Brands often have great post-purchase experiences but fail to bring that message upstream in the customer journey. Highlighting it earlier can really drive conversions. Also, do not forget about the unboxing moment. Even if margins are tight, brands can customize the first shipment to create surprise and delight.
Carly Horn: Yes, especially thinking about the 100 percent open rate that comes with physical packages. That is such a key opportunity.
What role do you think proactive communication, like delivery messaging and tracking updates, plays in reducing support volume and improving NPS?
Casey Armstrong: It plays a huge role. "Where is my order" is the number one support request, so proactive communication helps both the customer and the business.
It builds trust with the customer, which drives repeat purchases and word-of-mouth referrals. It also saves time for the CX team, helping them stay lean and respond faster.
If done right, it can drive more top-line revenue while improving the bottom line through fewer support tickets and lower headcount needs.
Carly Horn: Absolutely. It allows agents to focus on complex issues instead of handling simple status updates. For brands that want to turn fulfillment into a true CX differentiator, where should they start?
Casey Armstrong: First, distribute your inventory if your catalog and scale allow for it. It is the best way to reduce costs and improve transit times.
At ShipBob, we even offer inventory placement programs to automate this for brands. With tariffs and rising costs, maintaining a great fulfillment experience helps consumers tolerate price increases a bit more easily.
Brands should also use fulfillment data to push updates proactively, not just at order confirmation and delivery. Few brands leverage this today, but it builds massive trust.
Finally, pull your fulfillment differentiators into your marketing funnel. Highlight free or fast shipping wherever possible because getting the first sale is harder than getting the repeat one. You want to make that first experience as strong as possible.

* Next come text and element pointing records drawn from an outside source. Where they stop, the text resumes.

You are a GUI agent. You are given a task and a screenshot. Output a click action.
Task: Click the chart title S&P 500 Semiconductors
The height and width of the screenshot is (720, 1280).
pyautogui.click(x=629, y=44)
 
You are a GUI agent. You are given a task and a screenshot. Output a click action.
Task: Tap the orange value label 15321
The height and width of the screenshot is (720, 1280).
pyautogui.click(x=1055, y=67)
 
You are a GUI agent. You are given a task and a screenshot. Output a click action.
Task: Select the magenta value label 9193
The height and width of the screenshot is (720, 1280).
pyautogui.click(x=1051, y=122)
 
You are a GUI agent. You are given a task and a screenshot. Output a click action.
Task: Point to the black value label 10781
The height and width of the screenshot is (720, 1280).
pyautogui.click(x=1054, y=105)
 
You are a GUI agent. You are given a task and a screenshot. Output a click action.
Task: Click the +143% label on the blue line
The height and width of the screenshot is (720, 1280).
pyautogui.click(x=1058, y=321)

Carly Horn: Trust keeps coming up across all our conversations. It is a major theme right now, and fulfillment definitely plays a big role.

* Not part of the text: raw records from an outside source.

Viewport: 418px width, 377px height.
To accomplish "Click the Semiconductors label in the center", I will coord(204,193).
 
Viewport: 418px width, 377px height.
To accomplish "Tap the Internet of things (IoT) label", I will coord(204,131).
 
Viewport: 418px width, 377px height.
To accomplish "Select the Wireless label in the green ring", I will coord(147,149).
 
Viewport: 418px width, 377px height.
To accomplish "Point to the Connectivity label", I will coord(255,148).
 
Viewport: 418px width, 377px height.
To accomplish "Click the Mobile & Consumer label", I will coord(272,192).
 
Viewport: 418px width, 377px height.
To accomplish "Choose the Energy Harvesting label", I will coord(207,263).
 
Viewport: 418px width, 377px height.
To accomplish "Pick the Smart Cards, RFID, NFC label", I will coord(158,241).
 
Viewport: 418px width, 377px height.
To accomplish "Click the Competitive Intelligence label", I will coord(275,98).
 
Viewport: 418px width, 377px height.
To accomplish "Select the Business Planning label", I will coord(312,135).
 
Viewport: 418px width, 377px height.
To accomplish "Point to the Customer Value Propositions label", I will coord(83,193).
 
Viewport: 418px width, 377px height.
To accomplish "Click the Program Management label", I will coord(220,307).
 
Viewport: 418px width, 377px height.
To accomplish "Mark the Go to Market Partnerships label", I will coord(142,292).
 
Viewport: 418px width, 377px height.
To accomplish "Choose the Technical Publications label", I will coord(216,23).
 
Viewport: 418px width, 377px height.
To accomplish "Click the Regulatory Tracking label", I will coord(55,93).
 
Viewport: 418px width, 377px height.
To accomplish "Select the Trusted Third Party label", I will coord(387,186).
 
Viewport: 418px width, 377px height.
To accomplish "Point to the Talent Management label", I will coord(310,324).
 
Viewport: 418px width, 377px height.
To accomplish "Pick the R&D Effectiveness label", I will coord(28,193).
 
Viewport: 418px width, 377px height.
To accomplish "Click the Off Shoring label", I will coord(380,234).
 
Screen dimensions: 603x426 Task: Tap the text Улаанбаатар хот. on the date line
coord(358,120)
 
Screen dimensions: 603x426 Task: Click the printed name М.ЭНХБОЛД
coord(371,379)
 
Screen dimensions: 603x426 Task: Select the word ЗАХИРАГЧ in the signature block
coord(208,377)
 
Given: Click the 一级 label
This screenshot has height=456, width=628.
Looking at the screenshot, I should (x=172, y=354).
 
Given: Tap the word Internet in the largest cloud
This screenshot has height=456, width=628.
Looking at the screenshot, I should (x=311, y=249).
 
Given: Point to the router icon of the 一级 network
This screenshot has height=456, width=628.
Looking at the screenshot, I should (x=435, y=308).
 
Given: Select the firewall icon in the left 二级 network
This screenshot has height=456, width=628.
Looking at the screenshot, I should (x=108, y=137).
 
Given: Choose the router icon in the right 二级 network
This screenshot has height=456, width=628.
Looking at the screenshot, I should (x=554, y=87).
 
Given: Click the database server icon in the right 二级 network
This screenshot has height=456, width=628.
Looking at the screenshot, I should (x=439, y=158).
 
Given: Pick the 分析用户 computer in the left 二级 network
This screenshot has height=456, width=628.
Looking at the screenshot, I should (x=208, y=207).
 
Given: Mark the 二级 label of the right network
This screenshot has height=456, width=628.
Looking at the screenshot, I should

Any last takeaway you want the audience to remember before we hop off?
Casey Armstrong: There is a lot of chaos in the supply chain right now, with tariffs, de minimis rule changes, and other shifts globally. Brands are trying to navigate all this while running their businesses day to day.
If anyone has questions, even if they are not looking to move fulfillment providers, we are happy to share what we are seeing in the market. It is a lot to keep up with, but staying informed can make a huge difference.
Closing thoughts
As customer expectations for fast, affordable, and transparent shipping continue to rise, fulfillment is no longer just an operational task, it is a strategic driver of customer experience and growth. Casey Armstrong reminds brands that proactive communication, inventory distribution, and treating fulfillment like a marketing channel can create a major competitive advantage. For CX leaders, the message is clear: the post-purchase experience is as important as the first click, and it can make or break customer trust.